Language Learning Methods by Age

Language Learning Methods by Age

Language Learning Methods by Age

Or, what is the best way for my child to learn a new language at each age?
If you read my last blog post, What are the ways for children to learn a new language?, you know there are a few different ways to go about this process. And as i mentioned, some work better for certain ages so that’s what we will get into in this post.

In this post I will break it down by age range. There will be some overlap on techniques you can use at certain ages so don’t think that on their x birthday you have to switch your method. It’s just a guide for what might work best when starting out.


Years 0 to 2

Get ‘em early is the motto for most bilingual advocates. From the moment your children are born, or even before, you can begin using the languages you hope to teach them. So for very young children immersion is the best option.

This can take the form of the One Parent, One Language model where, for example, the mother speaks exclusively to the child in French while the father speaks exclusively in Swedish. But it doesn’t have to be a parent. Any caregiver who spends significant amount of time with the child can speak to them in the target language.

Search for One Parent, One Language and you will find a multitude of resources on how this can be done.


Years 2 to 5

The preschool years are very similar to the baby years in that language is best acquired through the immersion method. Sure, you could try and sit your 4 year old down to have a vocab lesson but how productive is that going to be?

When a child can talk but still cannot read they are still learning language through sound. So the only real way to teach them a language is by speaking in to them.

Here in the Netherlands, 5 years old is the cut off point for their system of “put them in school and they’ll figure it out” language learning. I think this is because 4 and 5 year olds are lumped together in ‘group 1 and 2’ and basically get two years of preschool before they are 6 and actually ‘start learning’ in group 3.

A 2 year old suddenly being spoken to in Yiddish will learn and progress at a different rate than a 5 year old will but they are still learning the same way. So if you have a 4 year old and haven’t been speaking in your native Polish you can certainly start now. You may get some resistance from the child because it is new but the One Parent, One Language method can still work.

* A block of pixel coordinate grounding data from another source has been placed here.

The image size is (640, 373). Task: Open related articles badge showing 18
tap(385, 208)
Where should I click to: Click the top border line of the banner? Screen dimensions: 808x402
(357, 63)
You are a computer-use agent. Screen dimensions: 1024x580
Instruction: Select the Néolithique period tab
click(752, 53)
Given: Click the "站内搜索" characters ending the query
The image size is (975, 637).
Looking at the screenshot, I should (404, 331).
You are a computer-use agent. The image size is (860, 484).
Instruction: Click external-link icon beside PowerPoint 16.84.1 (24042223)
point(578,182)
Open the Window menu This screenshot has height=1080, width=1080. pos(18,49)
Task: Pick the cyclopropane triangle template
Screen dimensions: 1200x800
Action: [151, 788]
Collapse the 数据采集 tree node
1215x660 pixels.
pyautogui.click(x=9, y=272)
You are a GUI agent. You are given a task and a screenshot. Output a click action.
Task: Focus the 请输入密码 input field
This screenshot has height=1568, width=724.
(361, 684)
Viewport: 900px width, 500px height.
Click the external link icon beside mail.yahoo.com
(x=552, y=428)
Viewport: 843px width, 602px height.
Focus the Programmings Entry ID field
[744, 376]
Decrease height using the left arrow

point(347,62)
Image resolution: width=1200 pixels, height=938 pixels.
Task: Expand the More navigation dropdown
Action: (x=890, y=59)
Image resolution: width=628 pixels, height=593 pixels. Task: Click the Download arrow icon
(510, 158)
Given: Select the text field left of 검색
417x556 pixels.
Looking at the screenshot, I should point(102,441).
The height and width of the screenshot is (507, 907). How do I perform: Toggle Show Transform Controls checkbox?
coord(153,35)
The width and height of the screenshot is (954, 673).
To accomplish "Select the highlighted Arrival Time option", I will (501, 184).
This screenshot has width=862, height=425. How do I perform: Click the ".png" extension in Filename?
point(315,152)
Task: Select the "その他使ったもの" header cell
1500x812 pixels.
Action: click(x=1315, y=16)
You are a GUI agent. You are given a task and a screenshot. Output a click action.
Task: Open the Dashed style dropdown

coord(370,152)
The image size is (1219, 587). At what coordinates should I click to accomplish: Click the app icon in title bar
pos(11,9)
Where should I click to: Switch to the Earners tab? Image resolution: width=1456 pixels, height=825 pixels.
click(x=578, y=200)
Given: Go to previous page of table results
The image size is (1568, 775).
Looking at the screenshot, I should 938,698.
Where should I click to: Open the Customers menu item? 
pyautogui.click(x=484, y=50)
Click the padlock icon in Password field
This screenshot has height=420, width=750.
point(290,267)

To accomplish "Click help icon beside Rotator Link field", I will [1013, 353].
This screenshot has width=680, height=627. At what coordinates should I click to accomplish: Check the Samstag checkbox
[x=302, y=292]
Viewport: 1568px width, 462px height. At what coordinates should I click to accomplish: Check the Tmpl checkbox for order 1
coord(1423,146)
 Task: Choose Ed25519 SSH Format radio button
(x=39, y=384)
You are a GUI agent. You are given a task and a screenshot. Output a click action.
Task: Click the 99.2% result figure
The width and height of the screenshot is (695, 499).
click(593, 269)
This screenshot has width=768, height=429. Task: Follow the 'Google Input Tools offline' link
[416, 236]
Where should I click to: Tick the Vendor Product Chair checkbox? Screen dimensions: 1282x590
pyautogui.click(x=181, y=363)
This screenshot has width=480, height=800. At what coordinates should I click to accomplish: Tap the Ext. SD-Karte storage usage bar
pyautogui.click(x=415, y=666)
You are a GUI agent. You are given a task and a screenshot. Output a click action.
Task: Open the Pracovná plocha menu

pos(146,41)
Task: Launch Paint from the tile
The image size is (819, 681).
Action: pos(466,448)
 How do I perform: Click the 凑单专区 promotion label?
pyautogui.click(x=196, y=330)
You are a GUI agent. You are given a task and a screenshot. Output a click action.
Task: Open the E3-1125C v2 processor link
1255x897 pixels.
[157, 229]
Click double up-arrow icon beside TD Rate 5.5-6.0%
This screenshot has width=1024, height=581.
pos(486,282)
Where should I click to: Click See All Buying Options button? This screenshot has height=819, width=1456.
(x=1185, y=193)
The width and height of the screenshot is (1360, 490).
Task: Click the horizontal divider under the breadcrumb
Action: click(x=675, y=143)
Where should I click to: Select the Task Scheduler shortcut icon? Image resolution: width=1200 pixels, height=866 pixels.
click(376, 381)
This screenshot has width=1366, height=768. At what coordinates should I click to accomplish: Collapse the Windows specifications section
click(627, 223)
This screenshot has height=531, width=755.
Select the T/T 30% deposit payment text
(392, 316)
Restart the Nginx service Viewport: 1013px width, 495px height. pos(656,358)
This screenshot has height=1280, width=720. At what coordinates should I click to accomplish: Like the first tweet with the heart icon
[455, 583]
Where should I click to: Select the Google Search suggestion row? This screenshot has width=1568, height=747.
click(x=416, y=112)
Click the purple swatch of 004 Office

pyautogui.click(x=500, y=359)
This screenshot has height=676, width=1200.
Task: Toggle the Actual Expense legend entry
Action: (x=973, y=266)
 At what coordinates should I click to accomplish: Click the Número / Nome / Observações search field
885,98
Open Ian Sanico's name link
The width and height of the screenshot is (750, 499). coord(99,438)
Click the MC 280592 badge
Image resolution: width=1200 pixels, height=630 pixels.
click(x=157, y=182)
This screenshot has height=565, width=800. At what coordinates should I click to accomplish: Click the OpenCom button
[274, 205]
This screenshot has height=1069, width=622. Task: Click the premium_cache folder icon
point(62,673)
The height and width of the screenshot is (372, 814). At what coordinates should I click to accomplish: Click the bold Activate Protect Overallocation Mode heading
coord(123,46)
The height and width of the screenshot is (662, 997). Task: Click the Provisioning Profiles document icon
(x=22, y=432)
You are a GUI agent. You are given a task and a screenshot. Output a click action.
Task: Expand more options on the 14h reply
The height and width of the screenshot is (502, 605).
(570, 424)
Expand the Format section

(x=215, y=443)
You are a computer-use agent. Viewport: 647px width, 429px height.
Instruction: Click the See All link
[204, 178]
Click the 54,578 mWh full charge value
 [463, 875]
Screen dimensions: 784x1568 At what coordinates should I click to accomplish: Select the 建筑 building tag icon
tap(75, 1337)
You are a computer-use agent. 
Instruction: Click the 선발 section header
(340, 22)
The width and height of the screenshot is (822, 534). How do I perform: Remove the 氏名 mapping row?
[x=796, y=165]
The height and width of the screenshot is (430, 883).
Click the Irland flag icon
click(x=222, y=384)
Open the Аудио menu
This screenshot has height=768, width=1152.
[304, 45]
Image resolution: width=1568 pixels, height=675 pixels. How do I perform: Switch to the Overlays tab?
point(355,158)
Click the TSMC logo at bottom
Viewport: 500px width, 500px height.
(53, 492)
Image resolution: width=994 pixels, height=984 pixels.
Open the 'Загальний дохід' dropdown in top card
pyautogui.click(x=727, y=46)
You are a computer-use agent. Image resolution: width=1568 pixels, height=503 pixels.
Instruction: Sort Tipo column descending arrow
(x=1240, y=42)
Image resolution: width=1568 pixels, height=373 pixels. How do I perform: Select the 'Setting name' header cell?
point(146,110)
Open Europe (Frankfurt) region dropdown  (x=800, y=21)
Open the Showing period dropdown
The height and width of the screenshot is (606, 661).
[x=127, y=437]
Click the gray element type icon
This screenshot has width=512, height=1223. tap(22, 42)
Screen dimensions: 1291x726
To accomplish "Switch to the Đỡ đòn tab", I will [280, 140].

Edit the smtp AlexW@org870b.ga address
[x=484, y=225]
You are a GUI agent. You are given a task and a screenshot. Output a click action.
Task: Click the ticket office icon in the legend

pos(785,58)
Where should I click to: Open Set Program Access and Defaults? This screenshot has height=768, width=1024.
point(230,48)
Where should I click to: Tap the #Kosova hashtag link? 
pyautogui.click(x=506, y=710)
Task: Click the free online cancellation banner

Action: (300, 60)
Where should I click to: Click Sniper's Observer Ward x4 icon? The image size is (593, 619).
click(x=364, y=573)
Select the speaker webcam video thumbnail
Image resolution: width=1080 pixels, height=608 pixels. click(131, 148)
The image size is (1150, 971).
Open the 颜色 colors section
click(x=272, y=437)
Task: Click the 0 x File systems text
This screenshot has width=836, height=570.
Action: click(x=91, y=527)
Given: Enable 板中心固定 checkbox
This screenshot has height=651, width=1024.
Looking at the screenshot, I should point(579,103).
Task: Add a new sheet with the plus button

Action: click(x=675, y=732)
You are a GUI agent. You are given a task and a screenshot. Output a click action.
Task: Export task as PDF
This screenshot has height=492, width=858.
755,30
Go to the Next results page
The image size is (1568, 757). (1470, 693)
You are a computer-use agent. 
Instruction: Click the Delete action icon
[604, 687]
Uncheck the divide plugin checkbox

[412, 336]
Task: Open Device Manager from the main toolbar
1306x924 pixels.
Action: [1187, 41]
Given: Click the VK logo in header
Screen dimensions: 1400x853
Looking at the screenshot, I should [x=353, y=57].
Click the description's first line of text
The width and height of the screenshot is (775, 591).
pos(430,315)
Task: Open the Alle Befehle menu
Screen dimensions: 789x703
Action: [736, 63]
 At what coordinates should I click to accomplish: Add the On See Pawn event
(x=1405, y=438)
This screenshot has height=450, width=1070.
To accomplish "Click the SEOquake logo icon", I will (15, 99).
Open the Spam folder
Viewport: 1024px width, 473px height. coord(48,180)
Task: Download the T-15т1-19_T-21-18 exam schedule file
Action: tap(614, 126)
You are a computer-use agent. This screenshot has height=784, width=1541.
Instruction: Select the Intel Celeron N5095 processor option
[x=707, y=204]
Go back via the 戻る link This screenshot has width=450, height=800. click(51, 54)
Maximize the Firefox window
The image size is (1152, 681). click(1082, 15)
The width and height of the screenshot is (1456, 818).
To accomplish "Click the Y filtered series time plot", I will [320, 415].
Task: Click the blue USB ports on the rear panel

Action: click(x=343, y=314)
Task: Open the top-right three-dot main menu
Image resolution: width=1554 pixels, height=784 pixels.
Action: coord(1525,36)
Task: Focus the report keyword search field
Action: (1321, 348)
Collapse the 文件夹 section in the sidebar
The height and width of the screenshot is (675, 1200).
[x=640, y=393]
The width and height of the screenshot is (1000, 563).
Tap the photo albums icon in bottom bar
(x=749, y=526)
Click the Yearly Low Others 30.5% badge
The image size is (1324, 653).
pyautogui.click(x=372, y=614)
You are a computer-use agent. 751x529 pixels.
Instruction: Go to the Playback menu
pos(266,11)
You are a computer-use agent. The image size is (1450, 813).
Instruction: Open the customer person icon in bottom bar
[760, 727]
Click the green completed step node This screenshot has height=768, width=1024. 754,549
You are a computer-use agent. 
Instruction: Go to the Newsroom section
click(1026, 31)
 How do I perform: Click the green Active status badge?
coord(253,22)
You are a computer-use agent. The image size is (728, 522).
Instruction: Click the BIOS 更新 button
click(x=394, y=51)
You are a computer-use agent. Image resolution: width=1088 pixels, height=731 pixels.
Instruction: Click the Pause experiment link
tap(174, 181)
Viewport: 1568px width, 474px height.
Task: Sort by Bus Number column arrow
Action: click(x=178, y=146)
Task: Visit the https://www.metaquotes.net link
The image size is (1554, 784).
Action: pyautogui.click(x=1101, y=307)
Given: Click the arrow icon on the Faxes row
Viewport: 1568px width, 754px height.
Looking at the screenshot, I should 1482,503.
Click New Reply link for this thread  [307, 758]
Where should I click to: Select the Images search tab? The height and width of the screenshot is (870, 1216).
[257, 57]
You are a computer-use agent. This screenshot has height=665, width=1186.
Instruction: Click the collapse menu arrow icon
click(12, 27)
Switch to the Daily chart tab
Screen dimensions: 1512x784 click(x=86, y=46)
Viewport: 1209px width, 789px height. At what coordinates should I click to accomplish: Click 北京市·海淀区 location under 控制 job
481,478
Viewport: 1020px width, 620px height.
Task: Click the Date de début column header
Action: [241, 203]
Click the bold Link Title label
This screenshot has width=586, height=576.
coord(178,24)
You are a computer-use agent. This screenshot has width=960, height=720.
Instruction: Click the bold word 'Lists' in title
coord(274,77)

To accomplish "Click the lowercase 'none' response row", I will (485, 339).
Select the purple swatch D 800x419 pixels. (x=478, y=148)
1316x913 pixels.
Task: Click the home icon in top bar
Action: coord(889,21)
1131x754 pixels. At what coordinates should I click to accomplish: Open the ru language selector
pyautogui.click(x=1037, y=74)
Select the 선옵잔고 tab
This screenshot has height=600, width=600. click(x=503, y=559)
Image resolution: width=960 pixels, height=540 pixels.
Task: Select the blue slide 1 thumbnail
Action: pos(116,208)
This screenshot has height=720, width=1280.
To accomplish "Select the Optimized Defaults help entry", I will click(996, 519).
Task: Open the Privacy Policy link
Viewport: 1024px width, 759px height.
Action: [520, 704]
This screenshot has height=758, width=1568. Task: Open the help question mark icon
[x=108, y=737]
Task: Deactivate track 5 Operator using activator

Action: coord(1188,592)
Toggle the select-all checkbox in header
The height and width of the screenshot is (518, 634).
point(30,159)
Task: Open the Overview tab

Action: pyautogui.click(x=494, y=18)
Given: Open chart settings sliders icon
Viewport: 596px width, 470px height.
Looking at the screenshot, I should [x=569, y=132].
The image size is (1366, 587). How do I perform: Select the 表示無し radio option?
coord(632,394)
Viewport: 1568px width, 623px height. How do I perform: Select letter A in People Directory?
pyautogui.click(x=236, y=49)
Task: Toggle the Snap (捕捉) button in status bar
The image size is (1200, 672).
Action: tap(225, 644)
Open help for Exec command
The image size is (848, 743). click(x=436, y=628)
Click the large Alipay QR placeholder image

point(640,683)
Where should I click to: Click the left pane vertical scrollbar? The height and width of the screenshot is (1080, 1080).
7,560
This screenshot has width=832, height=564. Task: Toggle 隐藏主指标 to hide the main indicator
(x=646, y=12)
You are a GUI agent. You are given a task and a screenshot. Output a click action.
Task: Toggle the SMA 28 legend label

Full immersion schools, bilingual schools and daycares are all a good option for this age group. Whether the school or daycare uses only the target language with the child or offers bilingual instruction the learning process is still the same. And still a highly effective way for children to learn a language.


Years 6 to 11

Here in the Netherlands, 6 years old is the cutoff age for the full immersion technique. If a child is 6 or older and does not speak Dutch they are sent to a special Dutch learning school where they are brought up to speed as quickly as possible.

From my understanding these schools are a combination of immersion and lessons. Kind of like an extended language camp. The teachers will speak to the children in Dutch but also give them specific grammar and vocabulary lessons as well as cultural studies.

For many kids, 6 is about when they start to read. So once a child can read there is a new component to language learning. Not only do they need to hear and speak the language but they also need to read it and then write it. For that reason basic language lessons are most common for ages 6 to 11.

These could be daily lessons or weekly, depending on how quickly the child needs/wants to learn the language.

In this age group the children are still young and can usually pick of the language faster than us old people. But the learning process needs to be fun and engaging.

I have heard that if someone begins language learning before puberty then it is much easier to become ‘truly bilingual’ (whatever that actually means). I’m not sure if this is because they are young enough that their brains are still flexible and they don’t have their language patterns solidified yet. If you’ve seen research on this let me know but we do know that the younger you are when you start learning a language the better it sticks. (This does not bode well for me now that I’m 40!)

So to recap, children in this age group can use the immersion method to learn a language but it will have to be supplemented with reading and writing lessons to complete their language knowledge.


Years 12+

I would be way off the mark if I said 12 year olds are basically adults but that’s what I’m about to say- at least language learning wise. By the age of about 12 our language patterns are pretty set in our brains and trying to change them requires more focus and intention than when the child was younger.

So just like an adult, language lessons are the best option for kids 12 and up. Of course, if the child has a Spanish lesson every day for an hour at a time they are going to learn faster than if it is once a week. But this age is also more independent than younger children and can take the language learning process into their own hands.

A 14 year old can take a weekly French class and then go home and study or listen to French podcasts or play French games on their own just like an adult can. They could also go to an immersion camp or foreign exchange program and work really hard at learning the language.

So what does this all mean?
So if you have a teenage, all is not lost. They can learn a new language but they have to want to learn. And that is really the key as a child gets older. A baby or young child has no control over the language inputs they receive. Older children and teenagers can decide whether or not they really want to learn. Therefore you also have to tailor the language learning process to the child.

Some children pick up language like sponges and a 12 year old can learn through immersion while hanging out with friends in Spain. Or a 4 year old might have difficulty distinguishing the sounds in a new language and could benefit from formal lessons.

But no matter what age you start at (even for us old people!), trying to learn a new language has many benefits. My life certainly would have been very different if I hadn’t started learning Spanish when I was 12. So try a variety of learning strategies if possible.

In future posts I will talk about how to make language learning fun so that young and older kids alike will want to engage in the process.